» Work task:
Some lines in the records below may hold the word "dimensions"; give the number of those lines and nothing else.

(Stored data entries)
━━━━━━━━━━━━━━━━━━━━━━━━━━━━━━
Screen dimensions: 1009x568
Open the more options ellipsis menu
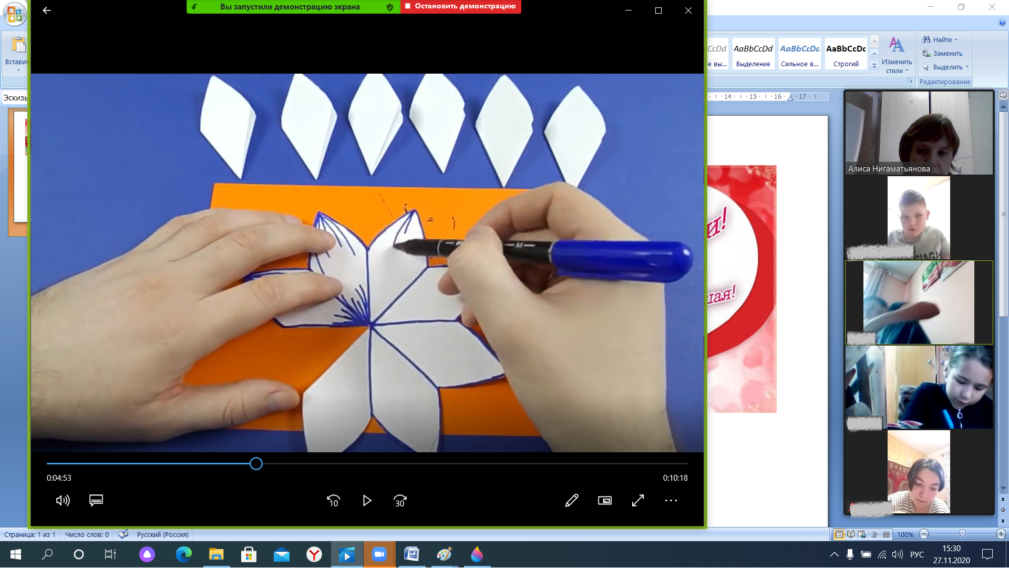(x=671, y=501)

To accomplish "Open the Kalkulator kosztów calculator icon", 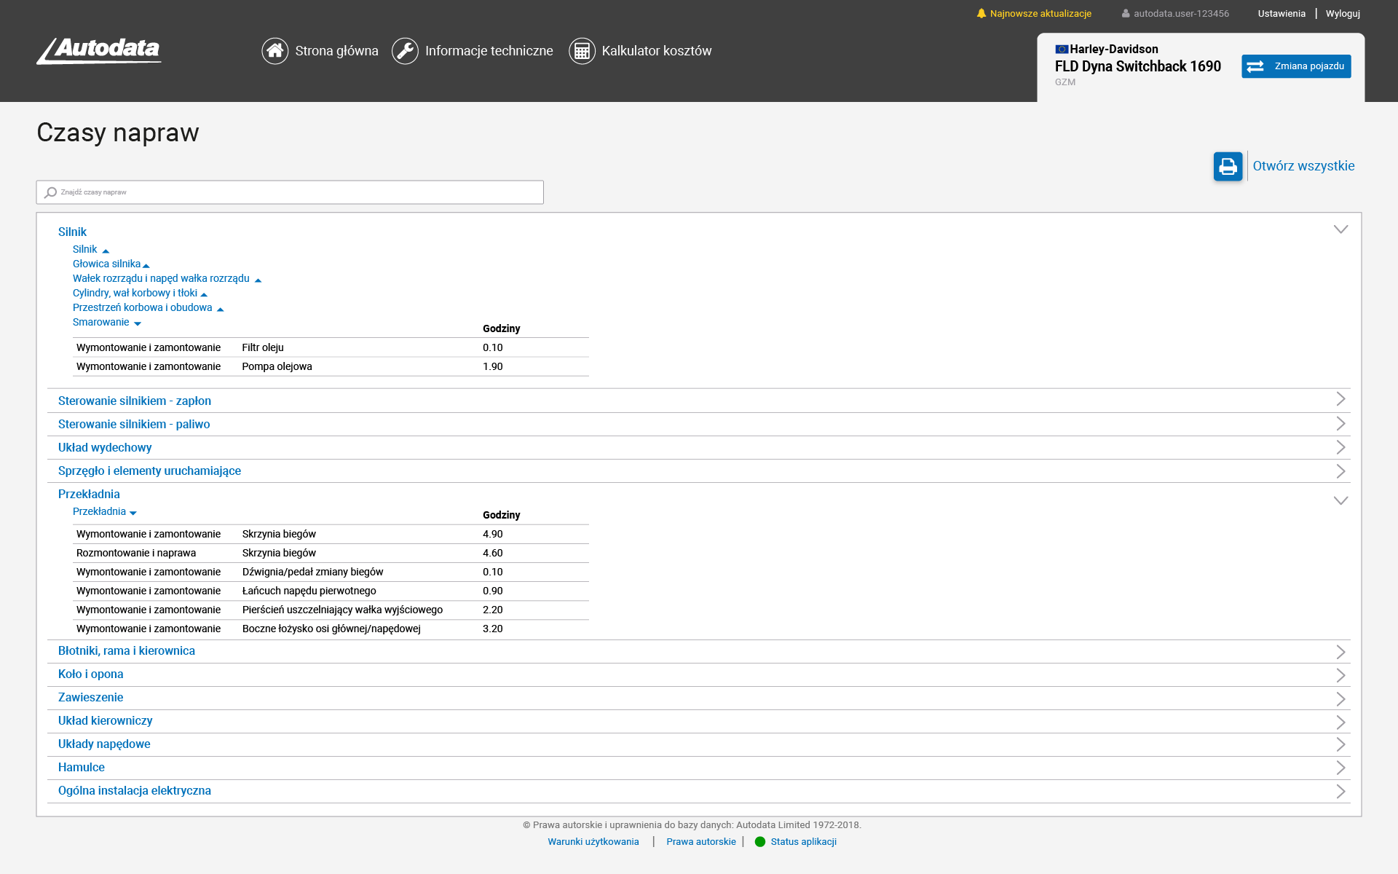I will (x=582, y=51).
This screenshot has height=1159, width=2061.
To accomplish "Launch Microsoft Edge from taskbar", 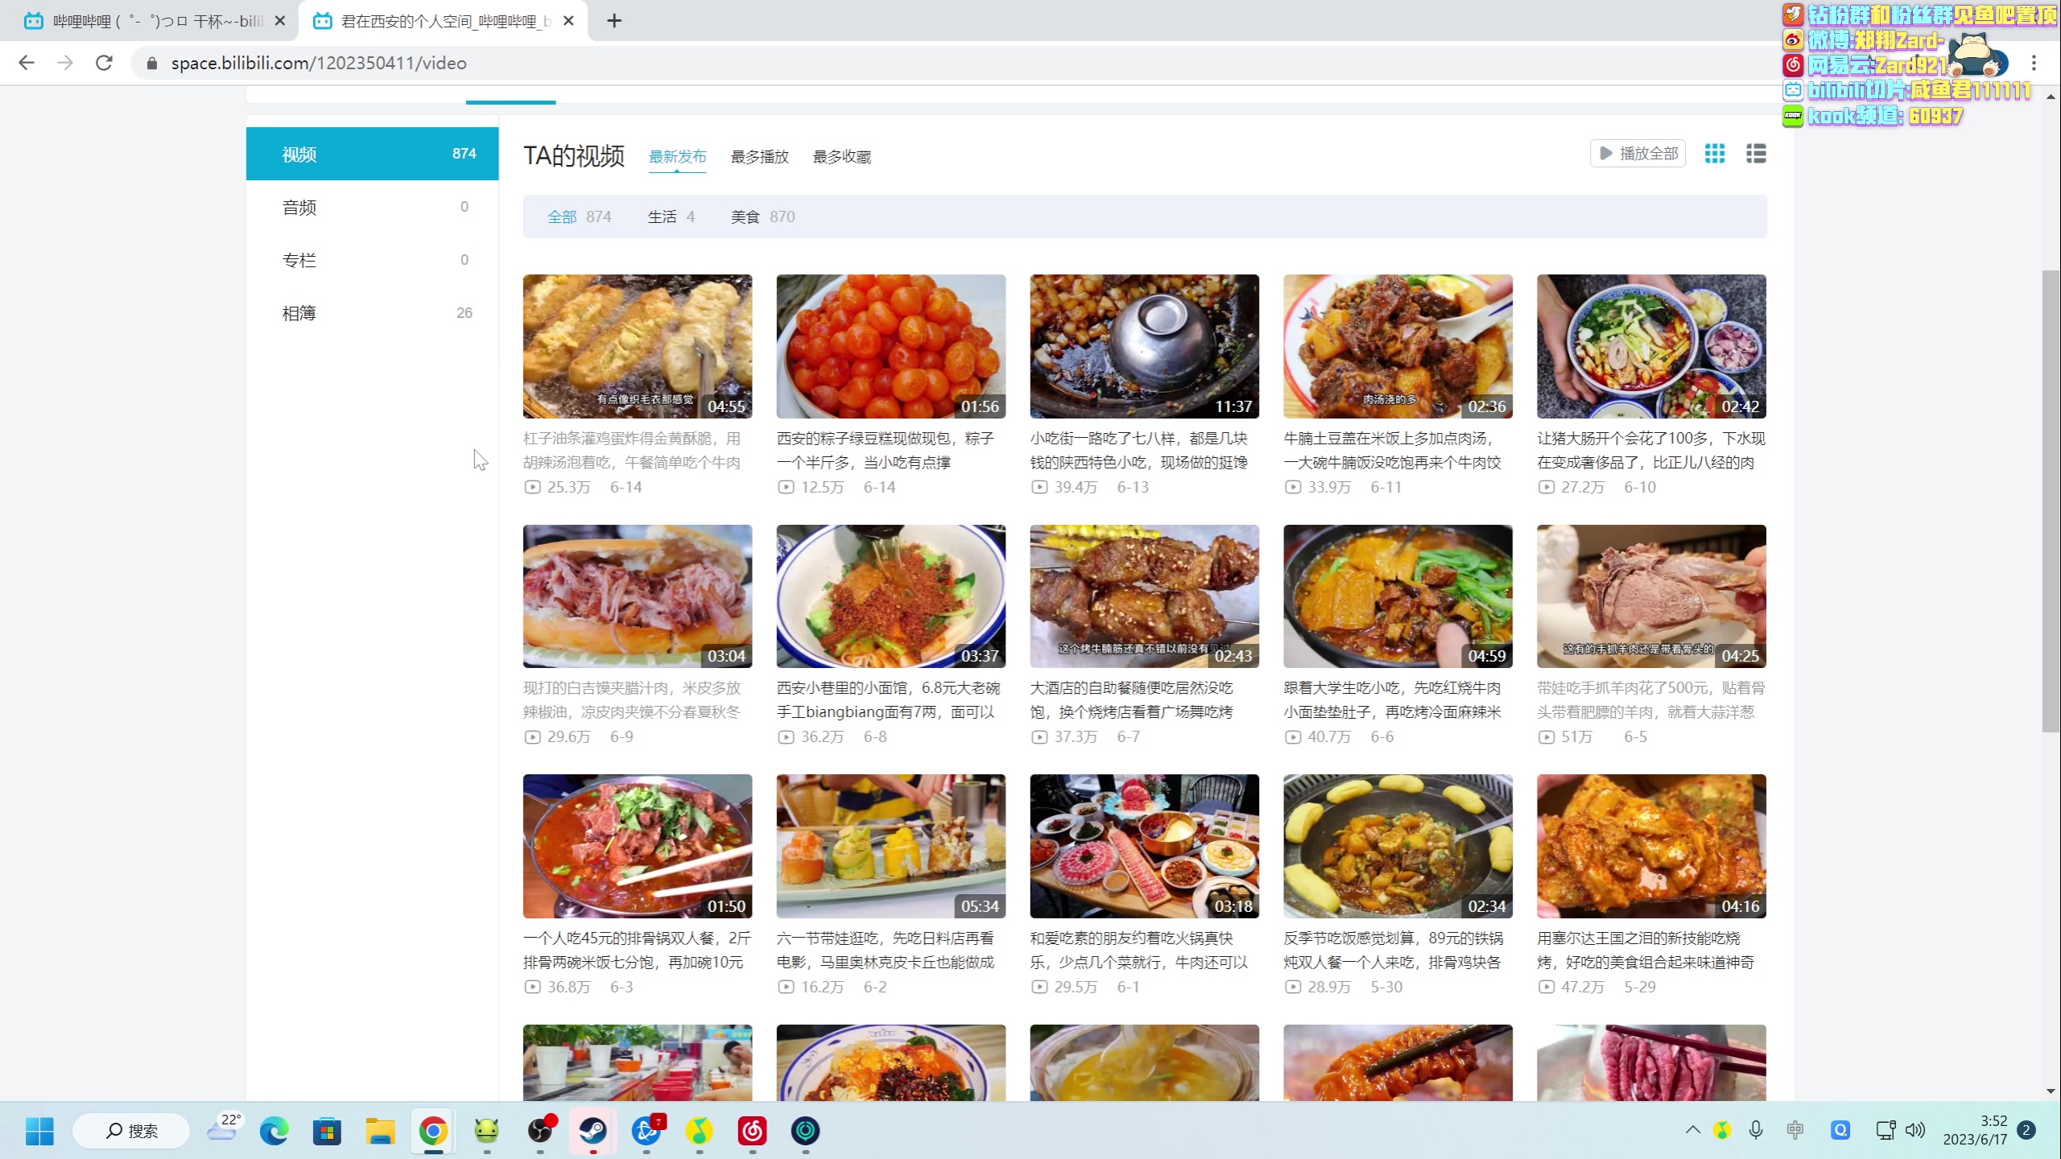I will click(x=274, y=1131).
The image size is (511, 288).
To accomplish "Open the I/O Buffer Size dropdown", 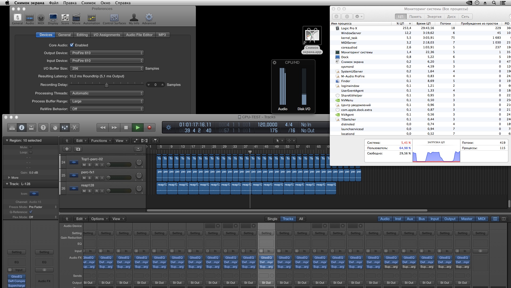I will tap(106, 69).
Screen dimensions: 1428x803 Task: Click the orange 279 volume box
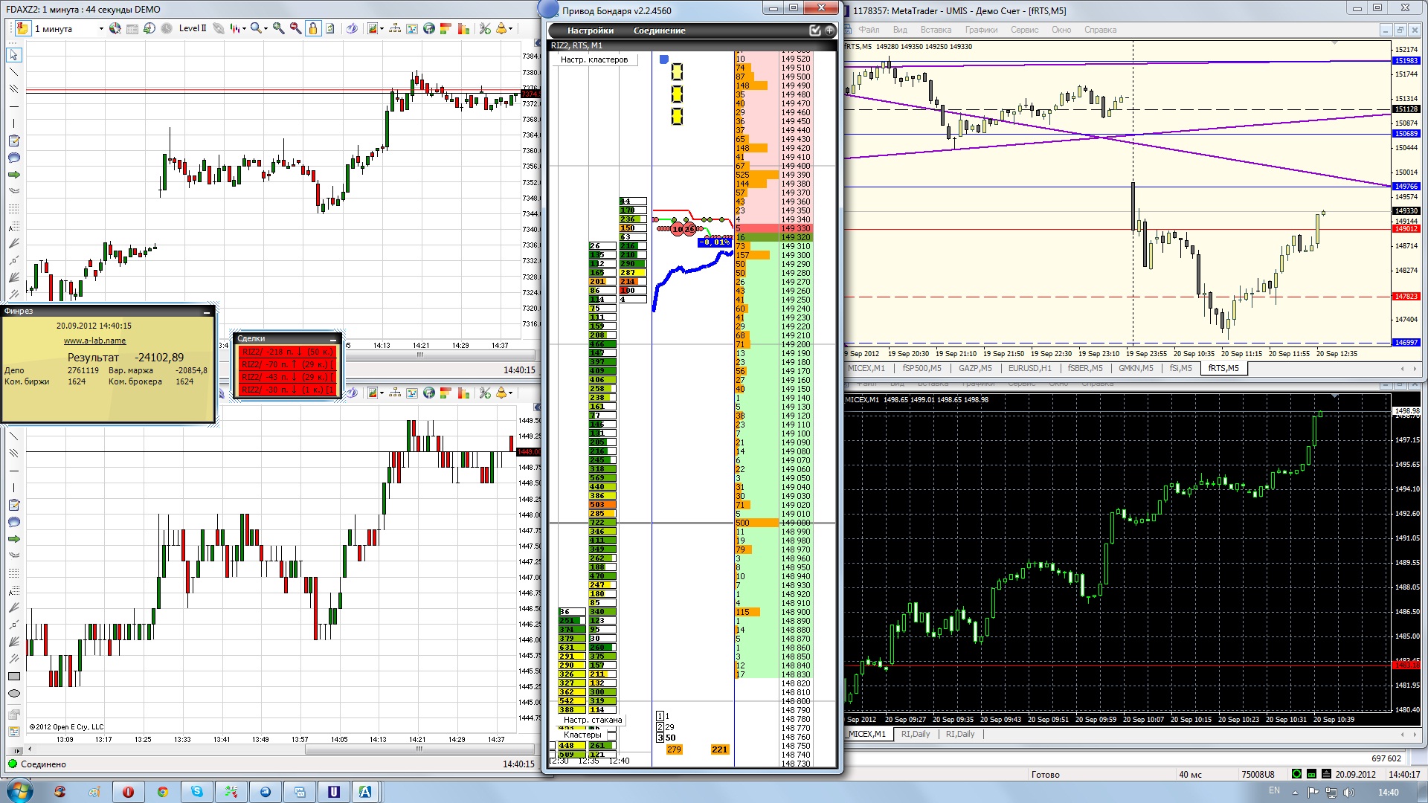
━━━━━━━━━━━━━━━━━━━━━━━━━━━━━━
» Your response:
2